Aim of the task: Substitute "interface agent" for every occurrence of "GUI agent" in the records below, and leave everything else unchanged.

The data:
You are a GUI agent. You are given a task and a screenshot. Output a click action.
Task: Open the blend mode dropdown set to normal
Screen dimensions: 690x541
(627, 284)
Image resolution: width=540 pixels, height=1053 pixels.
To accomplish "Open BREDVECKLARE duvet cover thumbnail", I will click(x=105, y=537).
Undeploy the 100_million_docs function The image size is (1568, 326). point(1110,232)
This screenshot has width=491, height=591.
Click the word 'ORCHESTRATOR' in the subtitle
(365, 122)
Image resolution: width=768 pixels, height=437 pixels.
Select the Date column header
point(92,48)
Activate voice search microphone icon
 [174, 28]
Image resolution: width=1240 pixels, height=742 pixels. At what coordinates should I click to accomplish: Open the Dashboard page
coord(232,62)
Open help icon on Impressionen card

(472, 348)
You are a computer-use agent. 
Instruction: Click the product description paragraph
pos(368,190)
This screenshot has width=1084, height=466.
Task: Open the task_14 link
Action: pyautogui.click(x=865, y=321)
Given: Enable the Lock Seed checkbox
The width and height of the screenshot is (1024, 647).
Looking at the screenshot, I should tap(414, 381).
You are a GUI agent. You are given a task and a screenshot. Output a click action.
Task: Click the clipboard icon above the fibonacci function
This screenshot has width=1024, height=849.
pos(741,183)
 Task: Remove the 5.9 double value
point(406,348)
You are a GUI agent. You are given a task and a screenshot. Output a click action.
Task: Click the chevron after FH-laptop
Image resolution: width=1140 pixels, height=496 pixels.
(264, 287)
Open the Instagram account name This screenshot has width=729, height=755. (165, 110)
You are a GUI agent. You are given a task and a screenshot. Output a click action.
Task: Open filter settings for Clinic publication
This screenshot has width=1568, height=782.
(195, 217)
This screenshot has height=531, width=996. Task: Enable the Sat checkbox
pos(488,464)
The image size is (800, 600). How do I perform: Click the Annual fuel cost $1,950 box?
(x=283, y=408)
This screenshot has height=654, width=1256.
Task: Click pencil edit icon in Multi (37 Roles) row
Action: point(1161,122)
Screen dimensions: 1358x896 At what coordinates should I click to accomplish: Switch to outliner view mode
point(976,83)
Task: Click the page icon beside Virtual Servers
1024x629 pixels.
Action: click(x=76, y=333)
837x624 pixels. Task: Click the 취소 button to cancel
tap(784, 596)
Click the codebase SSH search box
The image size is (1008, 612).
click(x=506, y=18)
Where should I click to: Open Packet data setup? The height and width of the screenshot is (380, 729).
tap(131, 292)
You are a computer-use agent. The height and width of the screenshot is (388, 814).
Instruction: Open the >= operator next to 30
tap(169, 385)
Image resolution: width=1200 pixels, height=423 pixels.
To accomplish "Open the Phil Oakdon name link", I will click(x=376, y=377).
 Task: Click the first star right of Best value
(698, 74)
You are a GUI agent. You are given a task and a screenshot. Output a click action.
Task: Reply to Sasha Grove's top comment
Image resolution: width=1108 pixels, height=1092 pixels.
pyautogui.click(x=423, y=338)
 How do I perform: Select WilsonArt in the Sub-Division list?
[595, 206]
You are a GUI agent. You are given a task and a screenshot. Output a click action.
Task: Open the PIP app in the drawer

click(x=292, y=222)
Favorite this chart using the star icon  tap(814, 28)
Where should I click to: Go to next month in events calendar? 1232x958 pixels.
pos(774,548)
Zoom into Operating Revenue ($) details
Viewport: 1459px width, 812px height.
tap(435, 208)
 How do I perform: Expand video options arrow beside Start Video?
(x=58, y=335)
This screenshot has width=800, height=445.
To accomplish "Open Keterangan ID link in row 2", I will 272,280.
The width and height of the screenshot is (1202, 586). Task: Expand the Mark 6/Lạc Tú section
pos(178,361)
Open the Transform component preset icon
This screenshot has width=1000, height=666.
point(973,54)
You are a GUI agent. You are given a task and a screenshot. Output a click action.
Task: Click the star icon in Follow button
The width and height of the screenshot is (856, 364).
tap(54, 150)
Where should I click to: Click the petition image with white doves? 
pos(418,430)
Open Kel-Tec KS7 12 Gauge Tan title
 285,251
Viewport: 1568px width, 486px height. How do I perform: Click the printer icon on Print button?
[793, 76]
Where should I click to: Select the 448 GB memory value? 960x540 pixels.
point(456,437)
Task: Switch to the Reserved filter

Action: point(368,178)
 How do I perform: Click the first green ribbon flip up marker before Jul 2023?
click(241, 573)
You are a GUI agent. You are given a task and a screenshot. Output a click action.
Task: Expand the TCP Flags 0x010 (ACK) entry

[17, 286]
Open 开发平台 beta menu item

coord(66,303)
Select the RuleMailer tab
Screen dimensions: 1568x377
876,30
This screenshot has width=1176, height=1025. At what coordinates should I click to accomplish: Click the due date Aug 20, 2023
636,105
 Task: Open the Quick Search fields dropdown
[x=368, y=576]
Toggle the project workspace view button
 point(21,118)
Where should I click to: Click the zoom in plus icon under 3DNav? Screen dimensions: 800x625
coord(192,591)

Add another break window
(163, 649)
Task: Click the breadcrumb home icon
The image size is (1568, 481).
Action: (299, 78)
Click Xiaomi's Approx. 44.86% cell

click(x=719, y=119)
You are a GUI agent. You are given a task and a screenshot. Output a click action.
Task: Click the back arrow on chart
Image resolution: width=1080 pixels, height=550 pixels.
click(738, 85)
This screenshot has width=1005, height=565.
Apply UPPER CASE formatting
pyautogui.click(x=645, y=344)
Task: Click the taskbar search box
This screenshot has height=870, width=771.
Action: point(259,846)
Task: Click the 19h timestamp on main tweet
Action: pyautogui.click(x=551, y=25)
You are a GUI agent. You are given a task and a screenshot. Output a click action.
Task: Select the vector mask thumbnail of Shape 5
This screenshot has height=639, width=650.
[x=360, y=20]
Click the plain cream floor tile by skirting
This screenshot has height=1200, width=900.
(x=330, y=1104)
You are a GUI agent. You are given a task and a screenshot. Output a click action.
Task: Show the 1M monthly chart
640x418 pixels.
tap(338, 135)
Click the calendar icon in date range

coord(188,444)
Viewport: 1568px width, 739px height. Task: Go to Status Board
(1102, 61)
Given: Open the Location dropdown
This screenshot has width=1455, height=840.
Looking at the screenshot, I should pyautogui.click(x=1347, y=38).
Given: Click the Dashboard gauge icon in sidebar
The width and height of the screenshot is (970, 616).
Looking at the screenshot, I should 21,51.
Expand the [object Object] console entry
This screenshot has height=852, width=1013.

Solution to this exercise:
You are a interface agent. You are given a task and a screenshot. Output a click action.
Task: Open the blend mode dropdown set to normal
Screen dimensions: 690x541
(627, 284)
Image resolution: width=540 pixels, height=1053 pixels.
To accomplish "Open BREDVECKLARE duvet cover thumbnail", I will click(x=105, y=537).
Undeploy the 100_million_docs function The image size is (1568, 326). point(1110,232)
This screenshot has width=491, height=591.
Click the word 'ORCHESTRATOR' in the subtitle
(365, 122)
Image resolution: width=768 pixels, height=437 pixels.
Select the Date column header
point(92,48)
Activate voice search microphone icon
 [174, 28]
Image resolution: width=1240 pixels, height=742 pixels. At what coordinates should I click to accomplish: Open the Dashboard page
coord(232,62)
Open help icon on Impressionen card

(472, 348)
You are a computer-use agent. 
Instruction: Click the product description paragraph
pos(368,190)
This screenshot has width=1084, height=466.
Task: Open the task_14 link
Action: pyautogui.click(x=865, y=321)
Given: Enable the Lock Seed checkbox
The width and height of the screenshot is (1024, 647).
Looking at the screenshot, I should tap(414, 381).
You are a interface agent. You are given a task and a screenshot. Output a click action.
Task: Click the clipboard icon above the fibonacci function
This screenshot has width=1024, height=849.
pos(741,183)
 Task: Remove the 5.9 double value
point(406,348)
You are a interface agent. You are given a task and a screenshot. Output a click action.
Task: Click the chevron after FH-laptop
Image resolution: width=1140 pixels, height=496 pixels.
(264, 287)
Open the Instagram account name This screenshot has width=729, height=755. (165, 110)
You are a interface agent. You are given a task and a screenshot. Output a click action.
Task: Open filter settings for Clinic publication
This screenshot has width=1568, height=782.
(195, 217)
This screenshot has height=531, width=996. Task: Enable the Sat checkbox
pos(488,464)
The image size is (800, 600). How do I perform: Click the Annual fuel cost $1,950 box?
(x=283, y=408)
This screenshot has height=654, width=1256.
Task: Click pencil edit icon in Multi (37 Roles) row
Action: point(1161,122)
Screen dimensions: 1358x896 At what coordinates should I click to accomplish: Switch to outliner view mode
point(976,83)
Task: Click the page icon beside Virtual Servers
1024x629 pixels.
Action: click(x=76, y=333)
837x624 pixels. Task: Click the 취소 button to cancel
tap(784, 596)
Click the codebase SSH search box
The image size is (1008, 612).
click(x=506, y=18)
Where should I click to: Open Packet data setup? The height and width of the screenshot is (380, 729).
tap(131, 292)
You are a computer-use agent. The height and width of the screenshot is (388, 814).
Instruction: Open the >= operator next to 30
tap(169, 385)
Image resolution: width=1200 pixels, height=423 pixels.
To accomplish "Open the Phil Oakdon name link", I will click(x=376, y=377).
 Task: Click the first star right of Best value
(698, 74)
You are a interface agent. You are given a task and a screenshot. Output a click action.
Task: Reply to Sasha Grove's top comment
Image resolution: width=1108 pixels, height=1092 pixels.
pyautogui.click(x=423, y=338)
 How do I perform: Select WilsonArt in the Sub-Division list?
[595, 206]
You are a interface agent. You are given a task and a screenshot. Output a click action.
Task: Open the PIP app in the drawer

click(x=292, y=222)
Favorite this chart using the star icon  tap(814, 28)
Where should I click to: Go to next month in events calendar? 1232x958 pixels.
pos(774,548)
Zoom into Operating Revenue ($) details
Viewport: 1459px width, 812px height.
tap(435, 208)
 How do I perform: Expand video options arrow beside Start Video?
(x=58, y=335)
This screenshot has width=800, height=445.
To accomplish "Open Keterangan ID link in row 2", I will 272,280.
The width and height of the screenshot is (1202, 586). Task: Expand the Mark 6/Lạc Tú section
pos(178,361)
Open the Transform component preset icon
This screenshot has width=1000, height=666.
point(973,54)
You are a interface agent. You are given a task and a screenshot. Output a click action.
Task: Click the star icon in Follow button
The width and height of the screenshot is (856, 364).
tap(54, 150)
Where should I click to: Click the petition image with white doves? 
pos(418,430)
Open Kel-Tec KS7 12 Gauge Tan title
 285,251
Viewport: 1568px width, 486px height. How do I perform: Click the printer icon on Print button?
[793, 76]
Where should I click to: Select the 448 GB memory value? 960x540 pixels.
point(456,437)
Task: Switch to the Reserved filter

Action: point(368,178)
 How do I perform: Click the first green ribbon flip up marker before Jul 2023?
click(241, 573)
You are a interface agent. You are given a task and a screenshot. Output a click action.
Task: Expand the TCP Flags 0x010 (ACK) entry

[17, 286]
Open 开发平台 beta menu item

coord(66,303)
Select the RuleMailer tab
Screen dimensions: 1568x377
876,30
This screenshot has width=1176, height=1025. At what coordinates should I click to accomplish: Click the due date Aug 20, 2023
636,105
 Task: Open the Quick Search fields dropdown
[x=368, y=576]
Toggle the project workspace view button
 point(21,118)
Where should I click to: Click the zoom in plus icon under 3DNav? Screen dimensions: 800x625
coord(192,591)

Add another break window
(163, 649)
Task: Click the breadcrumb home icon
The image size is (1568, 481).
Action: (299, 78)
Click Xiaomi's Approx. 44.86% cell

click(x=719, y=119)
You are a interface agent. You are given a task and a screenshot. Output a click action.
Task: Click the back arrow on chart
Image resolution: width=1080 pixels, height=550 pixels.
click(738, 85)
This screenshot has width=1005, height=565.
Apply UPPER CASE formatting
pyautogui.click(x=645, y=344)
Task: Click the taskbar search box
This screenshot has height=870, width=771.
Action: point(259,846)
Task: Click the 19h timestamp on main tweet
Action: pyautogui.click(x=551, y=25)
You are a interface agent. You are given a task and a screenshot. Output a click action.
Task: Select the vector mask thumbnail of Shape 5
This screenshot has height=639, width=650.
[x=360, y=20]
Click the plain cream floor tile by skirting
This screenshot has height=1200, width=900.
(x=330, y=1104)
You are a interface agent. You are given a task and a screenshot. Output a click action.
Task: Show the 1M monthly chart
640x418 pixels.
tap(338, 135)
Click the calendar icon in date range

coord(188,444)
Viewport: 1568px width, 739px height. Task: Go to Status Board
(1102, 61)
Given: Open the Location dropdown
This screenshot has width=1455, height=840.
Looking at the screenshot, I should pyautogui.click(x=1347, y=38).
Given: Click the Dashboard gauge icon in sidebar
The width and height of the screenshot is (970, 616).
Looking at the screenshot, I should 21,51.
Expand the [object Object] console entry
This screenshot has height=852, width=1013.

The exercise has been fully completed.